Rules of engagement for condensins and cohesins guide mitotic chromosome formation

Samejima, K., Gibcus, J.H., Abraham, S., Cisneros-Soberanis, F., Samejima, I., Beckett, A.J., Pučeková, N., Alba Abad, M., Spanos, C., Medina-Pritchard, B., Paulson, J.R., Xie, L., Jeyaprakash, A.A., Prior, I.A., Mirny, L.A., Dekker, J., Goloborodko, A., and Earnshaw, W.C. 

By Jenna Hare, Bird Lab

During mitosis, chromosomes must transition from their uncondensed, interphase state to a highly compacted, rod-shaped structure. This compaction, which begins during prophase, is essential for organising DNA into manageable, stable units that can be precisely segregated during anaphase. The transformation is driven by structural maintenance of chromosomes (SMC) complexes, which act as molecular ‘motors’ that reorganise chromatin through loop extrusion whilst maintaining sister chromatid cohesion. There are four key SMC complexes involved: condensin I, condensin II, extrusive cohesin, and cohesive cohesin. During early prophase, chromatin is organised into cohesin-dominated domains, such as topologically associating domains (TADs), which are important for interphase gene regulation. In late prophase, this structure is replaced by a condensin-dominated loop array, which compacts chromatin lengthwise into a helical, "bottlebrush-like" scaffold. The timing of this transition suggests frequent interactions between condensin and cohesin, yet the rules of these encounters have remained unclear.

In this study, researchers in the Earnshaw Lab and their collaborators in the Dekker, Mirny and Goloborodko labs combined cell biology, imaging, proteomics, Hi-C, and polymer modelling to dissect the roles and interactions of SMC complexes during mitosis. By selectively depleting different combinations of SMCs in synchronized chicken cells, they uncovered a set of three key "rules of engagement" that control SMC behaviour on chromatin:

1. Condensin evicts extrusive cohesin, which erases interphase chromatin organization to enable compaction.
2. Condensin bypasses cohesive cohesin, allowing continued loop extrusion while maintaining cohesion of sister chromatids.
3. Condensins stall upon encountering one another, generating arrays of consecutive, non-overlapping loops that form the compact chromosome state.
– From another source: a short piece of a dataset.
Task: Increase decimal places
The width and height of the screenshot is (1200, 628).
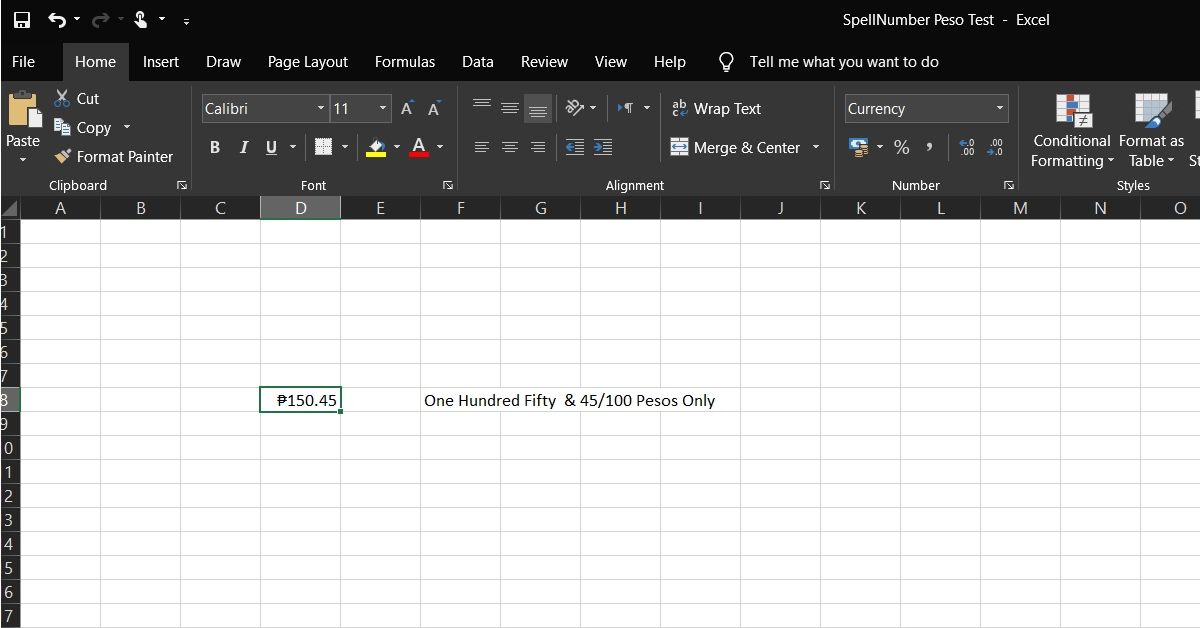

Samejima et al., also measured loop extrusion rates in vivo, finding that condensins extrude loops at 1–3 kilobases per second. Moreover, condensin II initiates the formation of larger loops early in prophase, while condensin I, which gains access after nuclear envelope breakdown, adds smaller, nested loops. These findings broaden our understanding of mitotic chromosomes and demonstrate how localised SMC activity changes chromosome structure. This work provides a foundation for exploring how disruptions to SMC regulation might contribute to diseases such as cancer and cohesinopathies.